A couple days ago someone posted a question on a forum about what would be considered the main factor in brewing beer, boiling time or temperature control. Basically the question was, “If you could only choose one or the other, which one would you choose to pay attention to?”


You can’t do anything about it… you just have to wait if you want better beer…


Temperature control is possibly the hardest task in brewing beer, yet the one that affects flavor the most.

Now honestly, I don’t know exactly what triggered this question, but… if you don’t have a fridge you basically have to figure out other ways to control your fermenting temperature. I’ve seen people wrap a wet towel around their buckets, and place a fan next to it to drop the temperature. Others will get a small bath and keep the bucket in the water (maybe add some ice to drop the temp as needed)…
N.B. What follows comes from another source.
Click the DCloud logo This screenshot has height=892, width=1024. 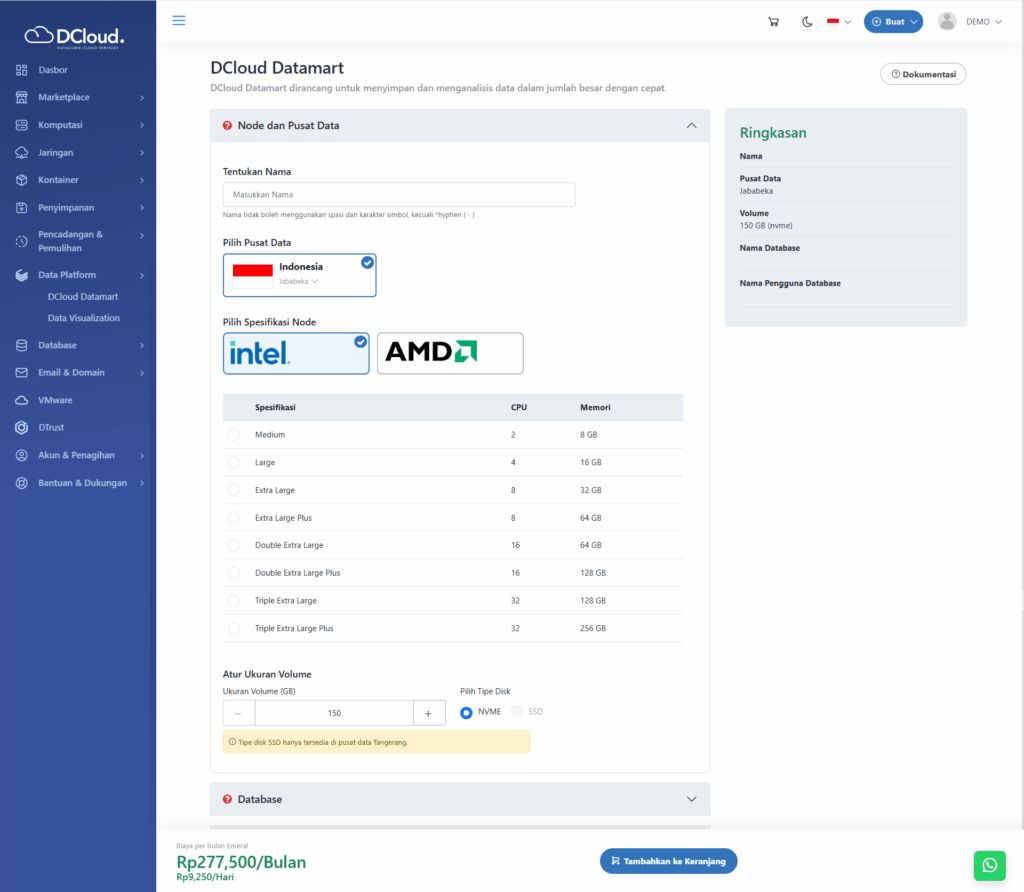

The only reason why one should be anal about temperature is because again, it greatly influences flavor in beer…

But there is also another reason… as I explained in my blog post Beer Fermentation Temperature and Process, temperature also affects yeast behavior…
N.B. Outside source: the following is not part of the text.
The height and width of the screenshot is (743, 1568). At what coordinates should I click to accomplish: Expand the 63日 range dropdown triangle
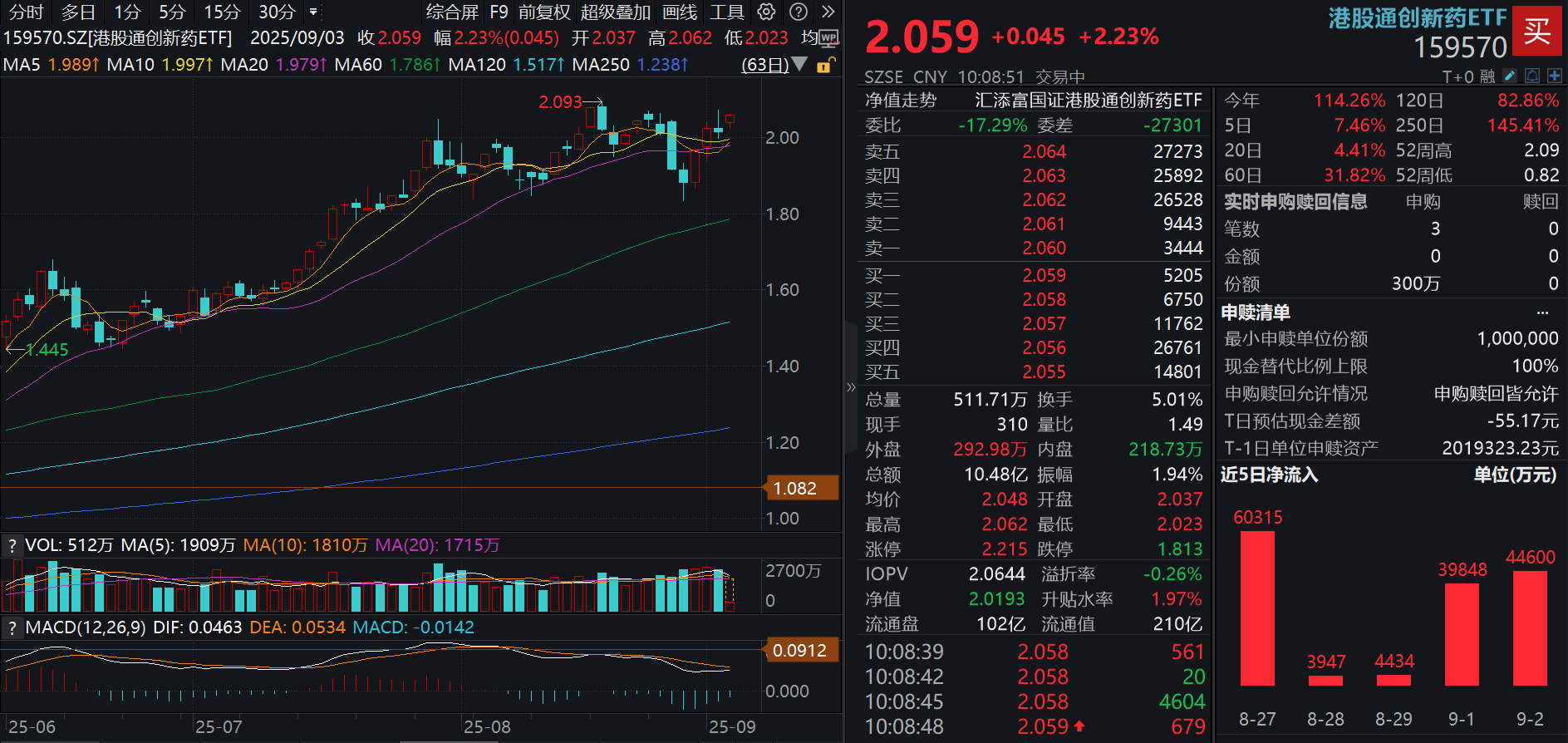pyautogui.click(x=799, y=64)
Here’s an email I got from a reader

>>>> Question >>>>

Hi Jorge,

I am pretty new at brewing so bear with me. I made a recipe from the
extreme brewing book Indian Brown Ale–It is and extract recipe very
easy to follow.

I started with a OG of 1.067 and left it in the primary
fermenter for 11 days (carboy). I checked gravity and it was 1.012
smelled great and a small sample tasted great. It was in the secondary
for 14 days and then bottled.

I made a 3 gallon batch instead of the 5
in the recipe and as such used 60% of the amounts in the recipe. This
included the priming sugar in the form of corn sugar (3 oz instead of

I let the bottles sit for about 10 days and then put them in the
refrigerator to chill and waited another 2 weeks to drink.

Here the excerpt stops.